=== Section Start ===

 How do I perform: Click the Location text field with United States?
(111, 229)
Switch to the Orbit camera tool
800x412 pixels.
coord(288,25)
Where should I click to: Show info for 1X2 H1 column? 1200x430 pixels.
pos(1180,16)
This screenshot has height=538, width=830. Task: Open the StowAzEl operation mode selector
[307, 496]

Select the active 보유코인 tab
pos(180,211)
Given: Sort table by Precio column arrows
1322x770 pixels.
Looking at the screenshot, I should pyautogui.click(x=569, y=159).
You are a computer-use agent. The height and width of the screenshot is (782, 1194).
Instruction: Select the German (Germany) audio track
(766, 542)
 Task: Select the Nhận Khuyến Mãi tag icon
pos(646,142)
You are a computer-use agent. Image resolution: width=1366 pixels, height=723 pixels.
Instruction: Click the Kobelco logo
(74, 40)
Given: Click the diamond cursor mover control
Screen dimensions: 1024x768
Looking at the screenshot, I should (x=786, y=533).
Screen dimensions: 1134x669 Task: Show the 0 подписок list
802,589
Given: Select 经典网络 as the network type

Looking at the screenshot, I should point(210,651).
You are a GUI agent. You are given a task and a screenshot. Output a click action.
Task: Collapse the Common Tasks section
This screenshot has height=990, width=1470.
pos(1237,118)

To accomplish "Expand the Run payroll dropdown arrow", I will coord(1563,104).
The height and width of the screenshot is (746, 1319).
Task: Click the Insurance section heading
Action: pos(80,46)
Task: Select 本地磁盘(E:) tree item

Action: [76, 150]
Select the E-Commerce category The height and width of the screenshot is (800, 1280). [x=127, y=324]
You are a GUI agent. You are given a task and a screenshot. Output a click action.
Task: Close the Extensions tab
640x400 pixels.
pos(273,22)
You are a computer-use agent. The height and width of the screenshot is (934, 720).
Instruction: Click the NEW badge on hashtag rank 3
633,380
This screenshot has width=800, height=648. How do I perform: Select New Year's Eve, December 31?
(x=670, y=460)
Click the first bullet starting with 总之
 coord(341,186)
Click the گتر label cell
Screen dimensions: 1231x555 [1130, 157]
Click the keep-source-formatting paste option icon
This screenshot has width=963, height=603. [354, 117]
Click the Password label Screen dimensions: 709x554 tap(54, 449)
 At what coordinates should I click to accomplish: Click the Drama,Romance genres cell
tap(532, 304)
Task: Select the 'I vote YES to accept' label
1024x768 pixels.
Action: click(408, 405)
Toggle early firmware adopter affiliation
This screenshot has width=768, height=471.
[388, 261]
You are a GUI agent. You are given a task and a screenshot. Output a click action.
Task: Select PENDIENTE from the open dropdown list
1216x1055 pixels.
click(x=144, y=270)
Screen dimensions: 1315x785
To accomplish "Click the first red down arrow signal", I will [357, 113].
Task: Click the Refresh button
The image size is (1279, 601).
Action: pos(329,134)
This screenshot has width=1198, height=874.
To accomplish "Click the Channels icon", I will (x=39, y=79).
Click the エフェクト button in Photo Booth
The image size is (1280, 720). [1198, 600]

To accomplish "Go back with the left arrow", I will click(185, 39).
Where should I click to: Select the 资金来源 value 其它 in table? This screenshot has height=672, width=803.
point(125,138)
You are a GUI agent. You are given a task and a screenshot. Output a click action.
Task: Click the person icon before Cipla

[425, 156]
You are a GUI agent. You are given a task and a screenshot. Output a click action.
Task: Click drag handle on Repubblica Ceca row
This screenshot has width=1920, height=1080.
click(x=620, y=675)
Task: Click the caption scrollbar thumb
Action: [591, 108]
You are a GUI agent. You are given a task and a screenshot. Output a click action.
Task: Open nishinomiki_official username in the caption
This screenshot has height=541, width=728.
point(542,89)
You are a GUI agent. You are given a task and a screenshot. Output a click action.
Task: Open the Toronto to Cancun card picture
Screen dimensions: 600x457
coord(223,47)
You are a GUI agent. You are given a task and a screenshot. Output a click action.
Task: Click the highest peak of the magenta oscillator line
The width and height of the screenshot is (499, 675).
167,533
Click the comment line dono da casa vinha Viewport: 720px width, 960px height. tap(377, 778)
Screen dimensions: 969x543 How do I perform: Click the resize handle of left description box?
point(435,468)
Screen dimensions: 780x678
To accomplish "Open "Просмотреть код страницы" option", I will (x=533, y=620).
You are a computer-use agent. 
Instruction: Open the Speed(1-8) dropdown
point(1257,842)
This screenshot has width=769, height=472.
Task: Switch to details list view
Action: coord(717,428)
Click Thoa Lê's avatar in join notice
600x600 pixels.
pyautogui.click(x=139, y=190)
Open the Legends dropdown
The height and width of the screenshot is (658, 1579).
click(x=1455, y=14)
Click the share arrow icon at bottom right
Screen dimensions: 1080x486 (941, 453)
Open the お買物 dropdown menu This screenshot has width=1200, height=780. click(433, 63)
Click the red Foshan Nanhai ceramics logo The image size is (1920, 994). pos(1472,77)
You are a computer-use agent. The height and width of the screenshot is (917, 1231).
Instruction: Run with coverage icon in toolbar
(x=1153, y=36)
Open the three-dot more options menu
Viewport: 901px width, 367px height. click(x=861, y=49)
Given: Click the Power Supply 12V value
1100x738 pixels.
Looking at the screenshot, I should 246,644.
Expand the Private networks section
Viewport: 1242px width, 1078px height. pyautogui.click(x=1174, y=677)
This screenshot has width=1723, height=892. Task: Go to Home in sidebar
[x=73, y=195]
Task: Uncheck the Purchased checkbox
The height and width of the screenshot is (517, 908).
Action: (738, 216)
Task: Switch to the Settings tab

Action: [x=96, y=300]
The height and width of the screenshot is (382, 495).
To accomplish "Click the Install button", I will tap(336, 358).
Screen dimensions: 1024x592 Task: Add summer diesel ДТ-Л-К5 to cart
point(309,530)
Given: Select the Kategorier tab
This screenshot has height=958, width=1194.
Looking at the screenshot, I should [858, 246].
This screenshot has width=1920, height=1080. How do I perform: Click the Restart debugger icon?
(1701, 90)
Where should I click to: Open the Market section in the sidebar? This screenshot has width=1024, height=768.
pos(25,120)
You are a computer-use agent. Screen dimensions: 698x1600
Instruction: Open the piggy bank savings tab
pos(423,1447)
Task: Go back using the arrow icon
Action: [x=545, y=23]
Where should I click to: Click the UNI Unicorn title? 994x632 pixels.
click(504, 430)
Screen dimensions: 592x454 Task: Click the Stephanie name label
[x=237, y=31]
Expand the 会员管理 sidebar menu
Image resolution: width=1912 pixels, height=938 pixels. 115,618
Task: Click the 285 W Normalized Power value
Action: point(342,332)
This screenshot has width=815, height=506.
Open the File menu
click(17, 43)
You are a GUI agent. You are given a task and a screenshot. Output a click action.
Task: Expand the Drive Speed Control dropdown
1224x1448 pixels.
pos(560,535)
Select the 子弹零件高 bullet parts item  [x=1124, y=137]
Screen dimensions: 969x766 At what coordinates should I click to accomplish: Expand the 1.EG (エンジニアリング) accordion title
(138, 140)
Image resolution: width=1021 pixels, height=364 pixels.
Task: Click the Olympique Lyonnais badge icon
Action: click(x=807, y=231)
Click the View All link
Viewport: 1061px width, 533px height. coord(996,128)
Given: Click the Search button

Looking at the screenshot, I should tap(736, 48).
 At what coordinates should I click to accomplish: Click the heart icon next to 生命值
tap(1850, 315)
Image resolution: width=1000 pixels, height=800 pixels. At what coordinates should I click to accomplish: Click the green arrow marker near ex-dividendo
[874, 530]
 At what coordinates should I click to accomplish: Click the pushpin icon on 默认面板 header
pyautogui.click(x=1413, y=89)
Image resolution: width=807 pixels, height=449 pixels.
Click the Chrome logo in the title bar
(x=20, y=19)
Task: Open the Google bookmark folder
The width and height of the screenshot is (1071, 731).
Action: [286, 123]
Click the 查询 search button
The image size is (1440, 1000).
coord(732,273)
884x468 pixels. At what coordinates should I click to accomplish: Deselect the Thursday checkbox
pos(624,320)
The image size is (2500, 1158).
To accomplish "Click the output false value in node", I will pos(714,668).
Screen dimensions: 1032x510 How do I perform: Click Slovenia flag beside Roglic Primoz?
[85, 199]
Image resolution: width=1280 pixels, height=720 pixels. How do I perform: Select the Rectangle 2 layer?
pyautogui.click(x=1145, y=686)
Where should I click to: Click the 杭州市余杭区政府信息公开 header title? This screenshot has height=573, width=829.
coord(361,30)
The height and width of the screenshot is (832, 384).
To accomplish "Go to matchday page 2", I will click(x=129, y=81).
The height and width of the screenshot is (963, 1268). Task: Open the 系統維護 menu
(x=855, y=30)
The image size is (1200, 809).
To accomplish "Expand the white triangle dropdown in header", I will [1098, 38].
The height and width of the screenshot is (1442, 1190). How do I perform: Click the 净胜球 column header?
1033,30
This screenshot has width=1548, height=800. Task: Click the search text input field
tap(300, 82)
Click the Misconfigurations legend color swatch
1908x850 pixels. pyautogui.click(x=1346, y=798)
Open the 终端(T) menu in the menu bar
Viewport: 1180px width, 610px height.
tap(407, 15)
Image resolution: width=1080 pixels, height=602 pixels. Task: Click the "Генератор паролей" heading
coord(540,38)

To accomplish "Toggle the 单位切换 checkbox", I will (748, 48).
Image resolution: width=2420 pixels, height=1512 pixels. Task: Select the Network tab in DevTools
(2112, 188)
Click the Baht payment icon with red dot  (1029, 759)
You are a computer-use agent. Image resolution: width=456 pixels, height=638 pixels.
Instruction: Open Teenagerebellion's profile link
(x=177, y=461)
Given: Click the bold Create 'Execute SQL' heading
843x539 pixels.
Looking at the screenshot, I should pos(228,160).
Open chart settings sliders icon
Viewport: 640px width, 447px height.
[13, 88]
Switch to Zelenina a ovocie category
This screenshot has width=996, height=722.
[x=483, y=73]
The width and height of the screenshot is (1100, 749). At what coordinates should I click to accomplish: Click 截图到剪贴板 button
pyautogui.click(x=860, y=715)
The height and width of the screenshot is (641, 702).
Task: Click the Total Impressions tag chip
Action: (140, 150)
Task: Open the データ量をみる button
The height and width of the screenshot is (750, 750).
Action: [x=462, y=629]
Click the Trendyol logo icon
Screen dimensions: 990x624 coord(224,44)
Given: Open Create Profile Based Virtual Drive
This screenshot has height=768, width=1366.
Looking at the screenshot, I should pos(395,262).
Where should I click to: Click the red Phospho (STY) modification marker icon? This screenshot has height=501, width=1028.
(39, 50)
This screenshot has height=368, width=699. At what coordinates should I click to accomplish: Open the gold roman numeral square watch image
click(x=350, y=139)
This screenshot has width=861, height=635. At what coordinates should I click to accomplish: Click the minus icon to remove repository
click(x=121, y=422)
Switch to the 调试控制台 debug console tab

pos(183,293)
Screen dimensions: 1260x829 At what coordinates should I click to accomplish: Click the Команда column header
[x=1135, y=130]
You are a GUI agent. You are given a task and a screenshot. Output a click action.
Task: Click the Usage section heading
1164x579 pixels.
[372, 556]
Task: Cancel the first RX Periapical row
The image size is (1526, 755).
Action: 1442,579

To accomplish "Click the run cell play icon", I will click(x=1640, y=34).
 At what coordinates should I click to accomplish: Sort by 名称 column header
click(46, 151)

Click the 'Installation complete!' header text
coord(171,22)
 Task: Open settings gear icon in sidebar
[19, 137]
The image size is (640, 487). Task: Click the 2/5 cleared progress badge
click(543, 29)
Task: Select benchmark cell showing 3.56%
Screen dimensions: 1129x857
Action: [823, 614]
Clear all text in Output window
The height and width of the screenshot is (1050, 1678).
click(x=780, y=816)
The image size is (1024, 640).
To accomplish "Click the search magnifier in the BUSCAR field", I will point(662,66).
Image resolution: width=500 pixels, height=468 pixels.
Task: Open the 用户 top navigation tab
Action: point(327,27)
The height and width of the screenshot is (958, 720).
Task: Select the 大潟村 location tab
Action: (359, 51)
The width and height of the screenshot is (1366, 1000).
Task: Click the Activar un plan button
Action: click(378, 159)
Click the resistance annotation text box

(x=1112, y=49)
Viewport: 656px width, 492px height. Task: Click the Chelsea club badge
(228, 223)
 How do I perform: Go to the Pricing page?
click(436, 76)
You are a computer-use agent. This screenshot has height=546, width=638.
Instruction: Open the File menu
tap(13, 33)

=== Section End ===

- What you should do -
Copy here each line of the preceding records with "Create" in it.

- Problem solution -
Given: Click the bold Create 'Execute SQL' heading
Given: Open Create Profile Based Virtual Drive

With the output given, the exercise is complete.